CO-GWAS: A co-occurrence graph based GWAS System

Mathematical description of COGWAS score

Research Background :

The tool provides a novel methodology and system for Genome Wide Association Studies (GWAS). In this work, we create large scaled multiprocessing systems which can map genotypes to phenotypes. Phenotypes are defined as observed physical attributes of an organism. Within a specie, phenotypes differ between multiple organisms due to the genotype, which is defined as the gene sequence of the organism. Finding mapping between genotypes and phenotypes is the holygrail of biology due to the following reasons:

  1. Generate novel causal hypothesis regarding biological pathways that affect physical trait of the organism.

  2. Results of GWAS can be used to predict an individual’s biological proclivity towards certain diseases through their gene sequence. For example, this can be used to predict future diseases that a new born child might have.

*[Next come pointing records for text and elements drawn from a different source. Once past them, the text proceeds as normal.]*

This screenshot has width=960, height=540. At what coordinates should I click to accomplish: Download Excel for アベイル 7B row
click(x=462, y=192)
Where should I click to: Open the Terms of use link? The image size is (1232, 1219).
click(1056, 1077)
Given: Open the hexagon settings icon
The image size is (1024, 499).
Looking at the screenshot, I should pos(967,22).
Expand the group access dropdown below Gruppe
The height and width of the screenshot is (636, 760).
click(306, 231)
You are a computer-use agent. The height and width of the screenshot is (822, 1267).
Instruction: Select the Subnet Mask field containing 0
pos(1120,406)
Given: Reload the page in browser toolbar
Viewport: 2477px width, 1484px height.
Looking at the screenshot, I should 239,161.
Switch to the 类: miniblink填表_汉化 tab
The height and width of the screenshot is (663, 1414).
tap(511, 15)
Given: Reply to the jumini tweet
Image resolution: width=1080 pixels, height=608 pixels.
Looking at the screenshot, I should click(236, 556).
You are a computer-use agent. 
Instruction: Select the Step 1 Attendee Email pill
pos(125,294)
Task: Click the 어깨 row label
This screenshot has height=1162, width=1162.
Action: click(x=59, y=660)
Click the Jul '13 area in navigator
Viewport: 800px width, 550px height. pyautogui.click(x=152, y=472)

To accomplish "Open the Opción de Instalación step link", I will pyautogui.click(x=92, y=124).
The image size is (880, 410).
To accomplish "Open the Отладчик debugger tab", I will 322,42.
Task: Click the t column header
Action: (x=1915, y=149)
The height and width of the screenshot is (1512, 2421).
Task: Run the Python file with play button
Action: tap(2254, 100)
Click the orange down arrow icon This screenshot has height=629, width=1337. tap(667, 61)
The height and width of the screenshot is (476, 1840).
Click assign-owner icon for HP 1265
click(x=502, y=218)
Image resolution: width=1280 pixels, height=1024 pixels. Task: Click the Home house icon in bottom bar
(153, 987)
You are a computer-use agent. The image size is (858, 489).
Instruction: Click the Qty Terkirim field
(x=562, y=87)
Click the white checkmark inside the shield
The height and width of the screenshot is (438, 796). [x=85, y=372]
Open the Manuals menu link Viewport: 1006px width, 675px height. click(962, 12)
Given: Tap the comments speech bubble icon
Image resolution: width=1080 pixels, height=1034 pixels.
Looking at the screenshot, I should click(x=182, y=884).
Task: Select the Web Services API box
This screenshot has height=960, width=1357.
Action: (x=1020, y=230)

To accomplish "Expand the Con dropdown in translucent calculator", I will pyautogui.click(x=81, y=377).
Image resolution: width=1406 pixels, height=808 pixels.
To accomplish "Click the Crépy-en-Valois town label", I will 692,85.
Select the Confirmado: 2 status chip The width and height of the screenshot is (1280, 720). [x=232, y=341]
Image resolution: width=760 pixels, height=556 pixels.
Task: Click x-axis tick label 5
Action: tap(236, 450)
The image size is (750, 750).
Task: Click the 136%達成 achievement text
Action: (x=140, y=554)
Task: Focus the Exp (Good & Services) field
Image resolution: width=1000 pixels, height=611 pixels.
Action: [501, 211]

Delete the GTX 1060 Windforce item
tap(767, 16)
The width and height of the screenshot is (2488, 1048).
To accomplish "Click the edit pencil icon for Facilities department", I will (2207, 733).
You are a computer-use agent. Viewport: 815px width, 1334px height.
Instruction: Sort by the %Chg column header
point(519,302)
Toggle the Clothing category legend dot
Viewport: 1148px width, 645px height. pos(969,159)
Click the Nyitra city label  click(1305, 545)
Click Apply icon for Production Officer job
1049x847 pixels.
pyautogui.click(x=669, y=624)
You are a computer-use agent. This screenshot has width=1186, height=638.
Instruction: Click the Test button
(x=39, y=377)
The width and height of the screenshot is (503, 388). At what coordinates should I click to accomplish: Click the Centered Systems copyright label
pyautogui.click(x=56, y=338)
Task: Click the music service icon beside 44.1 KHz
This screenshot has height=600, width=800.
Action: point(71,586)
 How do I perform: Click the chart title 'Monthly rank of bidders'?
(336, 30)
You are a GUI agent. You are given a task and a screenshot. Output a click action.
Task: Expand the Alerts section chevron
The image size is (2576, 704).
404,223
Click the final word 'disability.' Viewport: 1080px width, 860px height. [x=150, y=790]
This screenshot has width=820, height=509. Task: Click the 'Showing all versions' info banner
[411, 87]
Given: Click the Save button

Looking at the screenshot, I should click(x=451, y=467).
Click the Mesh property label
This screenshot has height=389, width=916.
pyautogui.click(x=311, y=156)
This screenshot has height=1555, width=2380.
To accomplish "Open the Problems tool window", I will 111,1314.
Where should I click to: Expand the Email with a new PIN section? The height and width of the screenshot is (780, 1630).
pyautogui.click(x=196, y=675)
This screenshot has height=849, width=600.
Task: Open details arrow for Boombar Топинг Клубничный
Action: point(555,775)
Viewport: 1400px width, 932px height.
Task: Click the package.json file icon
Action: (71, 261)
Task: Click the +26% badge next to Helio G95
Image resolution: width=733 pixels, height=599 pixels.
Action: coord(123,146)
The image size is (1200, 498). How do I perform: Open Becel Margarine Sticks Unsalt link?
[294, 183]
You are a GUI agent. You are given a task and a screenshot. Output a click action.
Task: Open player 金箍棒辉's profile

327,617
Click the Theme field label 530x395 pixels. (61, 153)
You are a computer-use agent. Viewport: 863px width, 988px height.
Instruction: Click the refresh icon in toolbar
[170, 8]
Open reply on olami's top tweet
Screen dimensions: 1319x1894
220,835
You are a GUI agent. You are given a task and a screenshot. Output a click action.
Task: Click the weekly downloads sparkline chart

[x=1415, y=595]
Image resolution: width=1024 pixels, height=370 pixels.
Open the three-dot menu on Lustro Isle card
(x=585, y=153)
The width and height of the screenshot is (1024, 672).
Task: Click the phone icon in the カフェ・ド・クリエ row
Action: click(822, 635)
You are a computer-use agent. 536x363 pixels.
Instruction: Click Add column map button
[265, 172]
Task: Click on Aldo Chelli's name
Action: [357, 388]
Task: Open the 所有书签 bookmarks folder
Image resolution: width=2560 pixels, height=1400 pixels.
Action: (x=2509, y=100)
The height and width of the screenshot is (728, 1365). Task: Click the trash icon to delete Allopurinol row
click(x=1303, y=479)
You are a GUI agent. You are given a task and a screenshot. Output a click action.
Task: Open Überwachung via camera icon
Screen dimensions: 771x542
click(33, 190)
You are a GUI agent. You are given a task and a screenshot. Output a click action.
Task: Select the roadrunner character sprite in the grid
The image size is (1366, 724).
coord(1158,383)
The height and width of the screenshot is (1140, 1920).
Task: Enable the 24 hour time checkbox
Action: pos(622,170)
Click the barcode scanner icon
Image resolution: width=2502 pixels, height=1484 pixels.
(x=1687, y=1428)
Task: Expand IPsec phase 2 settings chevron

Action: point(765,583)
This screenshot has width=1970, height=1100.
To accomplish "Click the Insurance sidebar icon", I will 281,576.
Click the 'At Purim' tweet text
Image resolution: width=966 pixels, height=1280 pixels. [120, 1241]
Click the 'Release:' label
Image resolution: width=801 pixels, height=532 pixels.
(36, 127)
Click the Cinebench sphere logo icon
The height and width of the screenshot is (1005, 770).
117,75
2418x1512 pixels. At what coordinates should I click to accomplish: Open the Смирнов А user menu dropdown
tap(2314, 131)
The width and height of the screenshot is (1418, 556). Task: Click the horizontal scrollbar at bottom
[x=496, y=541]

  3. Genes which have a considerable effect on phenotype can be used to engineer crops with desired properties.

This tool maps genotype to phenotype, by taking VCF files as input. The tool then transforms the VCF file into a suitable format for generating the probability with which each position in the genome affects the target phenotype

Claims:

The core problem which GWAS addresses is that gene sequence is very large and it is not clear which part of the gene or which alleles in the gene are responsible for which phenotype. The solution for this problem involves reducing the number of ‘candidate alleles’ which have a correlation with the phenotype. In prior art, p-value is used as a metric to shortlist a set of causal genes that affect phenotype. In our system, we present the following claims:

  1. We formulate a new metric for quantifying the goodness of a candidate allele to be correlated with phenotype.

  2. We provide a methodology that evaluates the individual allele goodness quantification method by using the top k such candidates produced by the method, build a prediction model only using those features and compare the accuracy of the prediction.

  3. Our approach in claim 1 is shown to be doing significantly better than p-value (the prior art) w.r.t. the method proposed in claim 2.

  4. We have also come up with a very efficient and scalable pipeline using big-data computing for compressing the traditional data into a binary format, generating the candidate scores, and evaluating the top candidates efficiently.